- [Supplied information]
• • • • • • •

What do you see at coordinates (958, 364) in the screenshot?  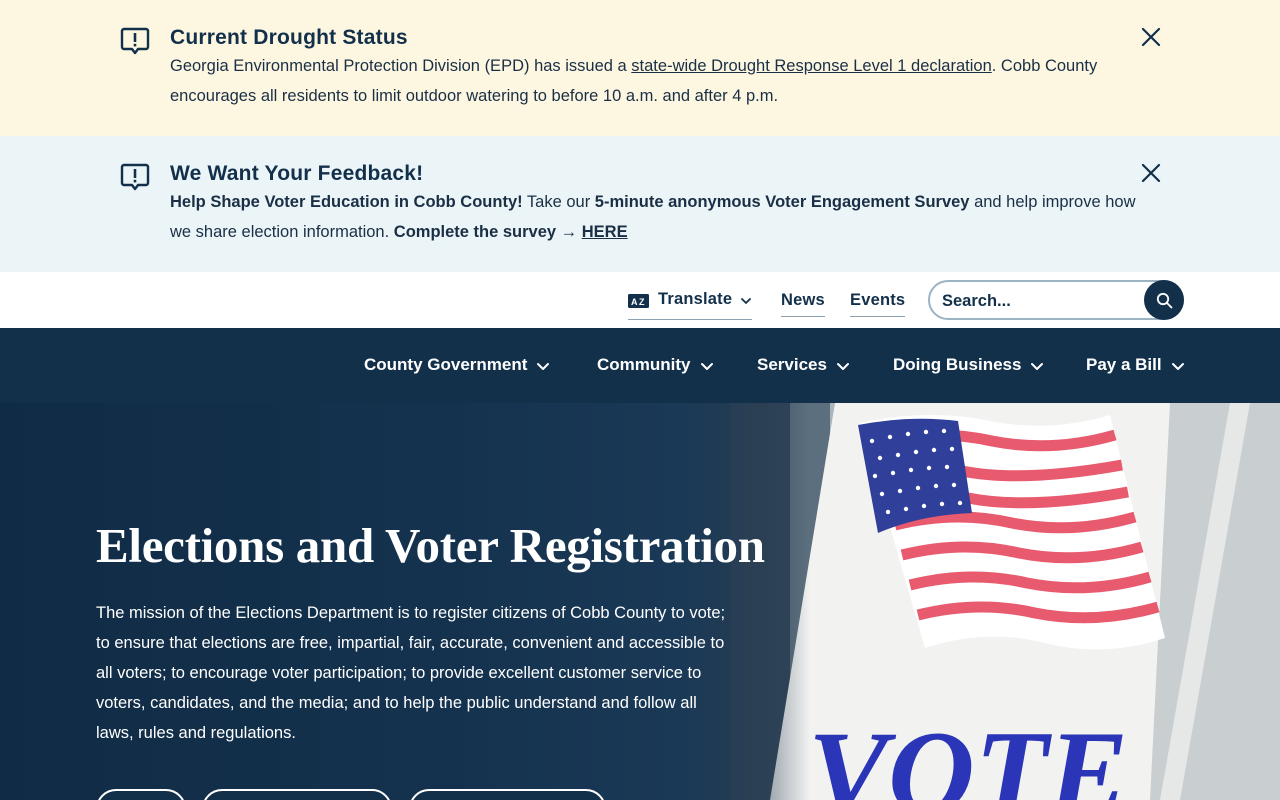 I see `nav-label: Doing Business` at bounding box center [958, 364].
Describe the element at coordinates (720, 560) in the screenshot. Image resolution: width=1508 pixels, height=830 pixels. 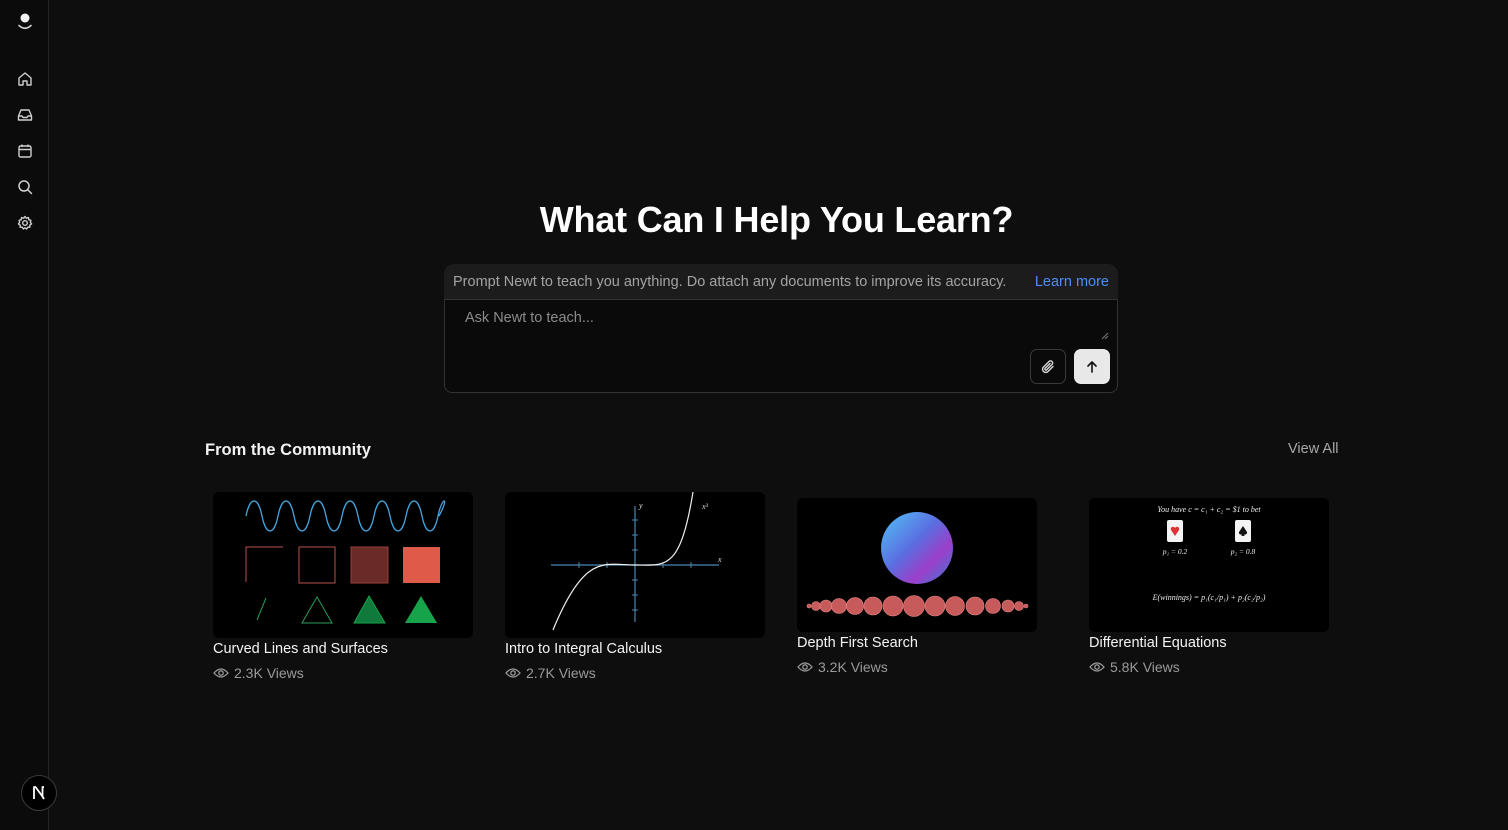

• • • • • • •

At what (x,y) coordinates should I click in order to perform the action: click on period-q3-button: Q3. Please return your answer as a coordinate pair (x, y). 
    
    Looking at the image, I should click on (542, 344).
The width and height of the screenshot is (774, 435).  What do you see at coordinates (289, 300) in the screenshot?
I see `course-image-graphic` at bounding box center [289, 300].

• • • • • • •

- [What is being asked]
Put the listing lines into a JSON list of strings, one string per line and no blank lines, starting with the line that contains "At what (x,y)" and going on through the line that contains "Looking at the".

- [Answer section]
[
  "At what (x,y) coordinates should I click in order to perform the action: click on period-q3-button: Q3. Please return your answer as a coordinate pair (x, y). ",
  "    Looking at the image, I should click on (542, 344)."
]